The positive change, shows that the housing market has accumulated significant optimism. KBA however warns in the report that the numbers cannot be used top form an objective view of the long-term market recovery in 2018 as the surge for the first quarter of the year is still as isolated event. Result in subsequent quarters should therefore be taken into consideration.
The caution is called for based on the view that the performance of Q1 could have been based on completion of transactions from Q4 of 2017, which were held back due to the prevailing anxiety at the time. However, with political conditions fully repaired and business now in full flow, the analysts say the market is poised for recovery as investors and home buyers loosen up their guards as indicated by Q1 performance.
The index, shows that there was a 190.84 percent rise in the number of units offered for sale in Q1 a majority of which was a spill over from the previous quarter. Supply challenges however, still persist with due to the tight financing environment for developers.
Since quarter one of 2013 to the end of the just concluded quarter, the index estimates that house prices have risen by 23.83 percent.
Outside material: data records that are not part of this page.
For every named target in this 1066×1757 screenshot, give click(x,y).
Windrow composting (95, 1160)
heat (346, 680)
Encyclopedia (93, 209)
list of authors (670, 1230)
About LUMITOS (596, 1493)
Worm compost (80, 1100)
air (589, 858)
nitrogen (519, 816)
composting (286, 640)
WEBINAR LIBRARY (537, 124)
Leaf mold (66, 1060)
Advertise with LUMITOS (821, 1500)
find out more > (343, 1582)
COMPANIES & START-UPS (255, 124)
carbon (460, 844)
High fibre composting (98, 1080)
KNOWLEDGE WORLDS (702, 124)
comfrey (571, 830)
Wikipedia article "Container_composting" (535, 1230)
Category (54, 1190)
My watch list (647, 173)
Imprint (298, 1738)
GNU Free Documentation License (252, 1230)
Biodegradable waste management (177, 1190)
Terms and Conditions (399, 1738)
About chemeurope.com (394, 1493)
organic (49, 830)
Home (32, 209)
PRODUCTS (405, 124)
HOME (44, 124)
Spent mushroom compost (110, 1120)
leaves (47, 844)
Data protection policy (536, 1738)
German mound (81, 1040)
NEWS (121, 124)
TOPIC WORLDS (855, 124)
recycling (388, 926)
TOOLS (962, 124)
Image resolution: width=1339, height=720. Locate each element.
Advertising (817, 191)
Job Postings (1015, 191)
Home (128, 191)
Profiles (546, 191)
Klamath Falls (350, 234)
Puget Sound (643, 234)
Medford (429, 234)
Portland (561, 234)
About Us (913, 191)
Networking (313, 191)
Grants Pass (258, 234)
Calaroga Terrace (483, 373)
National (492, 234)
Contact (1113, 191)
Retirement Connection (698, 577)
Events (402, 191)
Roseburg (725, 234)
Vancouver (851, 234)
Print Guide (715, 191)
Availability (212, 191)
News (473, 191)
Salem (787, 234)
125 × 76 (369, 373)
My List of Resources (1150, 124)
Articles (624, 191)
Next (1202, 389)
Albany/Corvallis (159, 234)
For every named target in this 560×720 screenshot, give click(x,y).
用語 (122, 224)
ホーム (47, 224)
However, house price drivers generally remained unchanged with house size as captured by plinth area, number of bedrooms, number of bathrooms, presence of a backyard, master en suite and gym area being the core drivers of house prices during the quarter.
Other attributes such as the type of the house, age, location, number of floors especially for apartments and presence of parking lot also appear to have significantly influenced house prices during the first quarter of 2018.
There was also a change in market the performance of housing market categories as maisonettes led the market at 56.17 percent of the total units offered for sale followed by bungalows at 39.11 percent whereas apartments came third at 4.72.
This is in contrast to the previous quarter where apartments took the lead, the explanation being that large housing projects in the quarter consisted of mostly maisonettes and bungalows specifically in areas classified under region two
In deviation to the previous periods where market activity was concentrated in the lower-income market segments, market activity in Q! 2018 was more concentrated in the middle-income market segment.
The housing price index aggregates data from Nairobi and other major towns in the country into three sub regions to analyse the housing market.